Three hundred and forty thousand screens a month. One sentence. Eight words. Zero information. A small daily donation to user rage, collected at scale.
Here is the thing that nobody wants to admit: most error messages in most products were written by the engineer who wrote the function, in the three seconds between writing the catch block and getting back to the actual problem. They are not bad because the engineer is bad. They are bad because "write a good error message" is not the job the engineer is doing, and the content designer who does have that job never sees the string until it is in production.
You can fix this in an afternoon. You do not need a design sprint. You need a prompt.
The prompt
Rewrite this error message. Tell the user what happened, why, and what to try next, in plain language, in that order.
That's it. Twelve words (or thereabouts — I count twelve, but punctuation pedants will argue). Paste it at the top of any AI chat, paste the error text underneath, and ship the output. That is the hack.
I know. This is the part where you think, "there must be more to it." There is more to it, but only a little. The twelve words do the heavy lifting, and the rest is just getting out of the way.
Why it works
The prompt does three things, and each one undoes a specific thing engineers do wrong when they write errors under time pressure.
"What happened" forces the first sentence to describe the actual event from the user's point of view. Not "error code 503." Not "failed request." Not "invalid state." "We couldn't save your changes." "Your card was declined by the bank." "This file is bigger than we can handle right now." An engineer, left to their own devices, describes what the code did wrong. The user does not care what the code did. The user cares what happened to their thing.

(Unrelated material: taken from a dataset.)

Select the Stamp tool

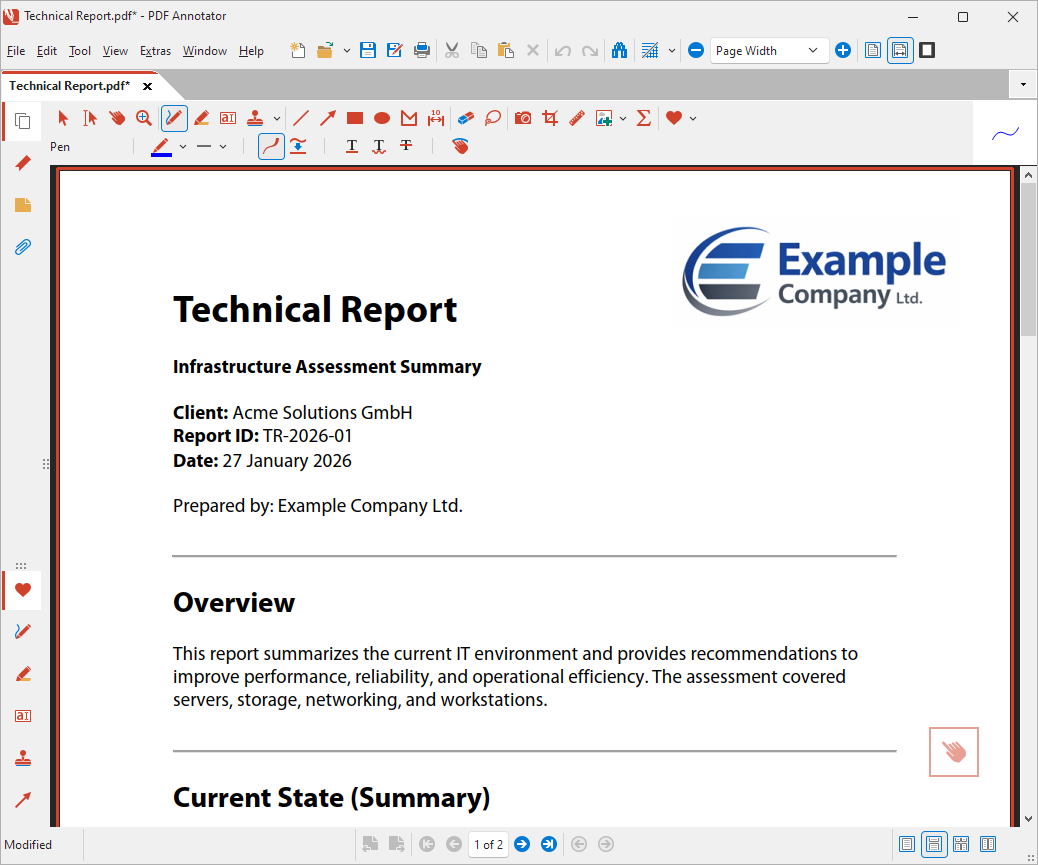pos(254,118)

"Why" forces the second sentence to explain the cause, but only the part the user needs to understand to decide what to do next. "Your internet connection dropped while the file was uploading" is useful. "HTTP 504 gateway timeout" is not. The AI is surprisingly good at this distinction if you ask for "plain language," because it has read ten thousand bad error messages and knows, at some level, which ones are which.

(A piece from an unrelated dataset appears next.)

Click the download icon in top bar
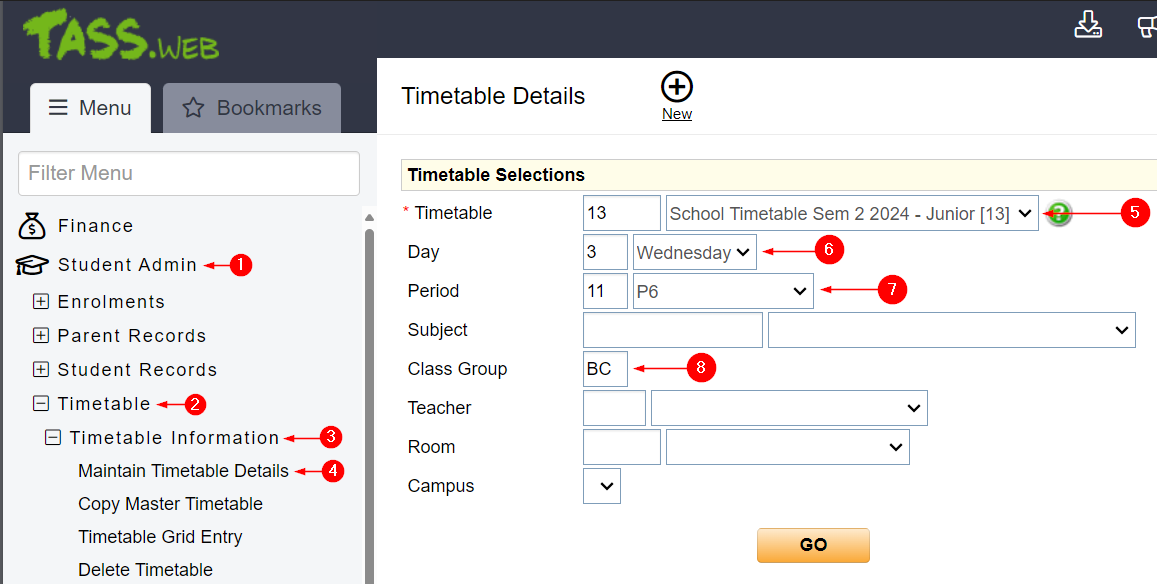The height and width of the screenshot is (584, 1157). [x=1088, y=25]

"What to try next" is the part that makes users love you, because it is the part most products skip entirely. "Please try again later" is the universal cop-out, and it is in the screenshot above because it is the thing an engineer writes when they do not know what the user should try. The prompt replaces it with a real suggestion: "Check your connection and try again," or "If this keeps happening, contact support at the email below," or "Your card issuer may have blocked the charge — call the number on the back of your card."
Notice what the prompt does not ask for. It does not ask for apology ("we're sorry"), because "sorry" is the single most overused and least valuable word in product copy. It does not ask for empathy ("we know this is frustrating"), because the user is a grown-up and does not need you to narrate their feelings back at them. It does not ask for brand voice, because brand voice in an error message is like a waiter doing stand-up while your food is on fire.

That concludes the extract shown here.